On 31/01/2011 02:43, Shruti Sanadhya wrote:
> Hi,
>
> I am running a script that uses dictionaries on Python 2.6.4 on Ubuntu
> 9.10. I notice that my script crashes with a MemoryError when my
> dictionary reaches 44739243th entry. My system has 3GB RAM (32-bit). I
> noticed that changing the key or value types also did not help my code.
> For simplicity I tried running this:
>
> #BEGIN:python code
> import sys
> f={}
> lsize=0
> try:
>      for k in range(0,4*44739243):
>          f[k]=k
>          if sys.getsizeof(f) > lsize:
>              lsize = sys.getsizeof(f)
>              print k, lsize
> except:
>      print k, lsize
>      raise
> #END:python code
>
> The code terminates with:
> "Traceback (most recent call last):
>    File "pydict-limit.py", line 6, in <module>
>      f[k]=k
> MemoryError"
>
> I have also tried running this on Ubuntu 9.10 with Python 2.6.6 with
> 3.5GB RAM(32-bit) and a 64-bit LINUX cluster machine with 62GB RAM and
> Python 2.4. On both these machines it crashed at entry 44739243. The
> size of the data structure grows to 1.5GB. On another 64-bit cluster
> machine with 32GB RAM and Python 2.6.6 it crashed at entry 178956970. In
> this case the size of the data structure grew to 6GB.
>
> Has anybody encountered this before?
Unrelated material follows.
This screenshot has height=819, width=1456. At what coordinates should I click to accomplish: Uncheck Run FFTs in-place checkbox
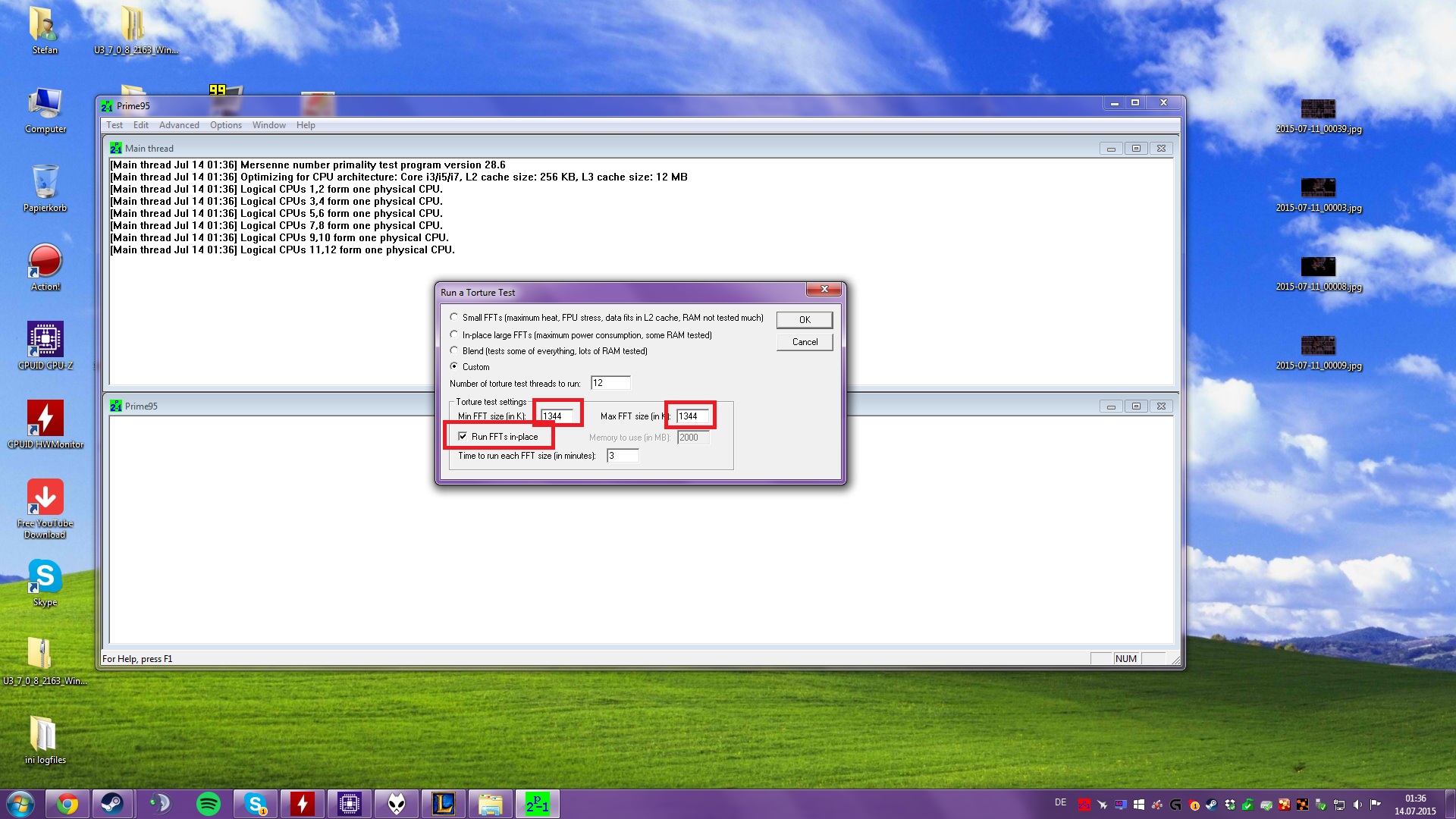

Can somebody suggest any fix for
> this? I am trying to read some 10GB network traces into a hash
> table(hence dictionary) and need constant time lookup. Clearly
> increasing the machine RAM does not work. Any suggestions would be
> greatly appreciated.
>
sys.getsizeof(...) returns the size of an object itself, not the size
of an object plus any others which that object references.

The dict in your example code occupied 1.5GB, but that didn't include
the size of the int keys and values, only the references to them.

As for the 64-bit Linux cluster machine, did you run a 32-bit or a
64-bit build of Python? A 32-bit build can't use more than 4GB (2**32).